Bei der Multiplen Sklerose greift das Immunsystem fälschlicherweise Nervenstrukturen im Gehirn und Rückenmark (Zentrales Nervensystem, ZNS) an und kann sie dauerhaft beschädigen. Obwohl es Reparaturmechanismen im ZNS gibt, kann zerstörtes Nervengewebe oftmals nicht komplett wiederhergestellt werden. In der Folge kann es im Krankheitsverlauf zu Einbußen in der Wahrnehmung (Sensorik = Sehen, Hören, Schmecken, Gleichgewicht etc.), der Beweglichkeit (Motorik) oder den geistigen Fähigkeiten kommen. Deshalb sollte in der Behandlung der Multiplen Sklerose ein besonderes Augenmerk auf dem Schutz des ZNS liegen.
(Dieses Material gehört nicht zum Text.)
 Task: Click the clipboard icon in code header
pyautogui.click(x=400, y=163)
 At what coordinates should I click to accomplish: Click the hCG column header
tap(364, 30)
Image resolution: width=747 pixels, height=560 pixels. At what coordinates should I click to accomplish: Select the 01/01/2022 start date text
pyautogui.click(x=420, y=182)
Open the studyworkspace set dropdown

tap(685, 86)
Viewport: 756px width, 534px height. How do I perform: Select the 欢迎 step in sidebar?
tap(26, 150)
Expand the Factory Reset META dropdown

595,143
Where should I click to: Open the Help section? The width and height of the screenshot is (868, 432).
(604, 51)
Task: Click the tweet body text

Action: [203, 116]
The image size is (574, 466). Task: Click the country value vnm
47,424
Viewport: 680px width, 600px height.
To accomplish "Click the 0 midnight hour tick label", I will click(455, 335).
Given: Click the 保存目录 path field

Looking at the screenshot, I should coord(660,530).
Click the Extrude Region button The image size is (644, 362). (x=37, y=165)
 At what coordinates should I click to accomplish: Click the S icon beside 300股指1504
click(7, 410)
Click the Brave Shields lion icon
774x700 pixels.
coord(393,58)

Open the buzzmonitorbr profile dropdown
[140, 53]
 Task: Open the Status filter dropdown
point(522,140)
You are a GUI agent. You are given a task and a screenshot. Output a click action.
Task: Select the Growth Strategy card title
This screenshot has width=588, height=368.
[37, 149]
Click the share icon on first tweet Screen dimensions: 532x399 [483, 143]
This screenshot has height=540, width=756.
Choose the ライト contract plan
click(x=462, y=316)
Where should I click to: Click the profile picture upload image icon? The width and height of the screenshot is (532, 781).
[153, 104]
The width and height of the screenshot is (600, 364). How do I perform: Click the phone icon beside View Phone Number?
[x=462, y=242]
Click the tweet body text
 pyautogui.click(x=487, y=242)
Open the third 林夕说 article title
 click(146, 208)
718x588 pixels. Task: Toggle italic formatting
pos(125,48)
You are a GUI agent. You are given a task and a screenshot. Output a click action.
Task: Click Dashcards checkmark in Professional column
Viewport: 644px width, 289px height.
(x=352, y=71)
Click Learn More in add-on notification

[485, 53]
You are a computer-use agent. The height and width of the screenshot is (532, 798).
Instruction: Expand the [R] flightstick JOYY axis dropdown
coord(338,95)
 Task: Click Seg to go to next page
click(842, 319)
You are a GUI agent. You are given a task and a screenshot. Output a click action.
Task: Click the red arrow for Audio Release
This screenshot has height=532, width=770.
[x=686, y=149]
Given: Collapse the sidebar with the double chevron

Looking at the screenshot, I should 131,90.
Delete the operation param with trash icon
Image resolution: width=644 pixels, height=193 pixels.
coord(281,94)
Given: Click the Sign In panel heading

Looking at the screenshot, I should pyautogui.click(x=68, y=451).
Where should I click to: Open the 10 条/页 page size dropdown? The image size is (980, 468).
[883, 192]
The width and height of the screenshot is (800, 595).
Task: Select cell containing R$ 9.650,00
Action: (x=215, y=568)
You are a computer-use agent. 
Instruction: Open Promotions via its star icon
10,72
Schutzmechanismen im Gehirn: Die kognitive Reserve
Die gute Nachricht ist: Das Gehirn verfügt über eigene Schutzfunktionen, um mit entstandenen Schäden umzugehen. Was bedeutet das genau? Die sogenannte „Plastizitätsreserve“ oder auch „kognitive Reserve“ bezeichnet die Fähigkeit des Gehirns, vorhandene Beeinträchtigungen zu umgehen und sich der neuen Situation anzupassen: Schäden, die nicht repariert werden können, werden ausgeglichen, indem notwendige Abläufe über andere Gehirnregionen abgedeckt bzw. umgeleitet werden. Die geistigen Fähigkeiten werden so erhalten bzw. wiederhergestellt. Gehirnschäden äußern sich daher nicht sofort oder nur in geringem Umfang als Symptome der MS.
Allerdings ist diese Plastizitätsreserve endlich. Ist sie aufgebraucht, kommt es zu einem Fortschreiten der Erkrankung und damit zu entsprechenden Auswirkungen und Symptomen – z. B. wachsenden kognitiven Störungen.
Frühzeitig die kognitive Reserve erhalten
Aus diesem Grund ist es wichtig, die Plastizitätsreserve früh und effektiv zu schützen: Mit dem Einsatz einer verlaufsmodifizierenden Therapie zeitnah nach Diagnosestellung kann man die Chance haben, einen dauerhaften Schaden am ZNS zu vermeiden bzw. zu verzögern. Auch wenn eine Behandlung nicht mehr ausreichend wirksam ist, sollte die Therapie rechtzeitig umgestellt werden. Mehr dazu erfährst du hier.
Wenn du unsicher bist, ob deine derzeitige Therapie die passende ist, sprich deinen Behandlungsteam darauf an. Denn ein wesentlicher Baustein für eine erfolgreiche Therapie ist der offene und vertrauensvolle Dialog zwischen dir und deinem*deiner Arzt*Ärztin. Folgende Informationen können dir bei dieser Thematik weiterhelfen: „Meine MS-Therapie“
Gehirntraining: Aktiv werden und sich selbst schützen
Die kognitive Reserve ist einer von mehreren Aspekten, der Einfluss auf deinen Krankheitsverlauf haben kann. Allerdings kannst du aktiv werden und versuchen, ihn zu beeinflussen.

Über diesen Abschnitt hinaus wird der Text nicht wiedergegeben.